Il fallut attendre plusieurs heures pour que les forces européennes se décident à intervenir. En de soirée, elles entamèrent une opération conjointe avec les forces de la Monuc, marquant le premier engagement militaire d’Eufor en République démocratique du Congo. Les diplomates ont finalement été libérés et évacués vers le siège de la Monuc.
Depuis la veille où la tenue d’un deuxième tour a été officiellement confirmée par l’abbé Malu Malu, plusieurs signes indiquaient que les deux rivaux n’allaient pas se contenter d’un simple affrontement politique, et avaient mis en place d’autres moyens d’attaquer ou de se défendre. Dimanche après-midi déjà, quoique frappées d’une mesure d’interdiction, les radios et télévisions de Bemba avaient diffusé des messages extrêmement agressifs disant, entre autres aménités, que « les Rwandais pouvaient venir rechercher leur fils ». Lundi, leur signal fut coupé d’autorité.
Le dimanche, à la veille de la proclamation des résultats, la voiture de William Swing, le patron de la Monuc, avait essuyé des tirs et lundi matin, des militants du MLC demeuraient très agités et menaçants.

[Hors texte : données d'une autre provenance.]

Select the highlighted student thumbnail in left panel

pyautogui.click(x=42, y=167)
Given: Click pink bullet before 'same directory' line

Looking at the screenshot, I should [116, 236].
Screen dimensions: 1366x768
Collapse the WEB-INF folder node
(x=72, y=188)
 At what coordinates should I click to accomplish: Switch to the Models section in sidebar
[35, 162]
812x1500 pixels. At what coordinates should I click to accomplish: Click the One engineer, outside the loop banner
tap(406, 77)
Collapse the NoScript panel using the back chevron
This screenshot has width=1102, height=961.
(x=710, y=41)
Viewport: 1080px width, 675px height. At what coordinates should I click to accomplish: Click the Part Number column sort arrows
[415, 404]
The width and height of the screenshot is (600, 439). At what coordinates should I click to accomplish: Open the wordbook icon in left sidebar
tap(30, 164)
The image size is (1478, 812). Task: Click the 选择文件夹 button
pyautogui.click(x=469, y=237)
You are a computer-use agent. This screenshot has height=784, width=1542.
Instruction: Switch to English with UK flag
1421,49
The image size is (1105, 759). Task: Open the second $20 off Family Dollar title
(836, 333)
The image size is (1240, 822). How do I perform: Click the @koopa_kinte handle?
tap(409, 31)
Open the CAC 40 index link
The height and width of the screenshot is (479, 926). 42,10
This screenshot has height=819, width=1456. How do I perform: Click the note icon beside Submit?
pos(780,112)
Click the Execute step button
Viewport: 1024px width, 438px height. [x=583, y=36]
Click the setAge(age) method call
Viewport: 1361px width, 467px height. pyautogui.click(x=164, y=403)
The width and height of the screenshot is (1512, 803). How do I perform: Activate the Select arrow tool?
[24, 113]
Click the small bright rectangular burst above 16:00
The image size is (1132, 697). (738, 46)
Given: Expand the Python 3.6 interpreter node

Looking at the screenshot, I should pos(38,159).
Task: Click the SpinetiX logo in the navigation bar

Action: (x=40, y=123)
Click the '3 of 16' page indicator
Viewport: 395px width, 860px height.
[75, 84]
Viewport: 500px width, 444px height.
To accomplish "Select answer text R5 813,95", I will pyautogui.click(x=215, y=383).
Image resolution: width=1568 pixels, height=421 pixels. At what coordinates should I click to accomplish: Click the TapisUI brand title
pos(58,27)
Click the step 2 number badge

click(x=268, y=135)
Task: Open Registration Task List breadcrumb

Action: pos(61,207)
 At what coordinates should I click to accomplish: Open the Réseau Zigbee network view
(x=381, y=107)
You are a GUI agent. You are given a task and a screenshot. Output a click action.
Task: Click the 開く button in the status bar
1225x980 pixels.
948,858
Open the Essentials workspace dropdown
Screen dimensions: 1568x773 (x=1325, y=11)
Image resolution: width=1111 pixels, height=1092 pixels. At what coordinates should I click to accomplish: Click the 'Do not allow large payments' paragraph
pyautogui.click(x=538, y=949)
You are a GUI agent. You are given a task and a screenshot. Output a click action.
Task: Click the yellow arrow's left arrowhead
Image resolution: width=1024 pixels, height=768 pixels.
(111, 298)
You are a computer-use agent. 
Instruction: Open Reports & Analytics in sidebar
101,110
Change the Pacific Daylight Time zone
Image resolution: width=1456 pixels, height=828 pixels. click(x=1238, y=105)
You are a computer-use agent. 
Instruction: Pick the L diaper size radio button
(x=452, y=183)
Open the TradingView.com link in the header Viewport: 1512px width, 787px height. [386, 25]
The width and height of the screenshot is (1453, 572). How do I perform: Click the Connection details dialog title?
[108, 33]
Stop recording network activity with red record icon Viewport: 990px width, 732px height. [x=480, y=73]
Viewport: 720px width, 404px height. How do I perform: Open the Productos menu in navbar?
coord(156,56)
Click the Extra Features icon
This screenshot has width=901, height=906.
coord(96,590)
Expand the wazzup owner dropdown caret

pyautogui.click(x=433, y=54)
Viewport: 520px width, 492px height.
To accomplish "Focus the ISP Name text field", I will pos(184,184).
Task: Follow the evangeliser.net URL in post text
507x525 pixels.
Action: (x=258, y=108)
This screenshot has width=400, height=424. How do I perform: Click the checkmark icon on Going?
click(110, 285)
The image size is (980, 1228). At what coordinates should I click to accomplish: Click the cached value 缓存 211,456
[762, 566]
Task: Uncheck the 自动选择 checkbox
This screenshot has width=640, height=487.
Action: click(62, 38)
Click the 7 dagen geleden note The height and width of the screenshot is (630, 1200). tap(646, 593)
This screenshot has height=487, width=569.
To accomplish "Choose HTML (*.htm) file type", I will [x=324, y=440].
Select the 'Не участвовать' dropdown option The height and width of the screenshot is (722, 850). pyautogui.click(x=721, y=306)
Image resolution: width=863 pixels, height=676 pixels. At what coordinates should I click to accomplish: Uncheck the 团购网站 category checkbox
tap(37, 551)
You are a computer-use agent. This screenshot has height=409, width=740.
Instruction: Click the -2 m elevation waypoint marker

Dans le camp présidentiel, en dépit du bon résultat enregistré, la déception n’était pas moindre à la perspective de devoir affronter un deuxième tour avec, comme pour la première campagne, son lot de campagne haineuse et d’attaques personnelles sur le thème de la congolité. S’y ajoutait la crainte de désordres et de manoeuvres de déstabilisation dans la ville. Le président Kabila et les siens ayant depuis plusieurs jours massé des hommes et des armements lourds dans la ville, il a suffi d’une étincelle et d’un nouvel incident grave, lundi après-midi, pour emporter la décision d’employer la manière forte et de faire preuve d’autorité, de façon à frapper les esprits.
Cette démonstration de force qui s’est prolongée jusque dans la soirée a vivement ému la communauté diplomatique et, selon son chef de cabinet She Okitundu, le président Kabila s’est longuement expliqué avec les autorités belges, le Premier ministre Verhofstadt, le ministre des Affaires étrangères Karel De Gucht ainsi qu’avec le commissaire européen Louis Michel. Il a démenti toute intention de procéder à un coup de force et de tenter d’éliminer son adversaire, et répété son intention de mener le processus électoral jusqu’au bout. Mais en soulignant les dangers de l’échéance de novembre, jugée trop éloignée.
Du côté de Jean-Pierre Bemba, cette épreuve militaire a été dépeinte comme une tentative de coup de force, mais dans la soirée, peut-être sous la contrainte des diplomates et des ministres européens, le président et le vice-président se sont entretenus au téléphone afin de tenter de calmer leurs militants respectifs.
Quant aux Kinois, ils ont vu pour la première fois le visage de la guerre et, désertant le quartier résidentiel de la Gombe, transformé en champ de bataille, les électeurs d’hier se sont repliés dans leurs quartiers, abandonnant le centre-ville aux blindés.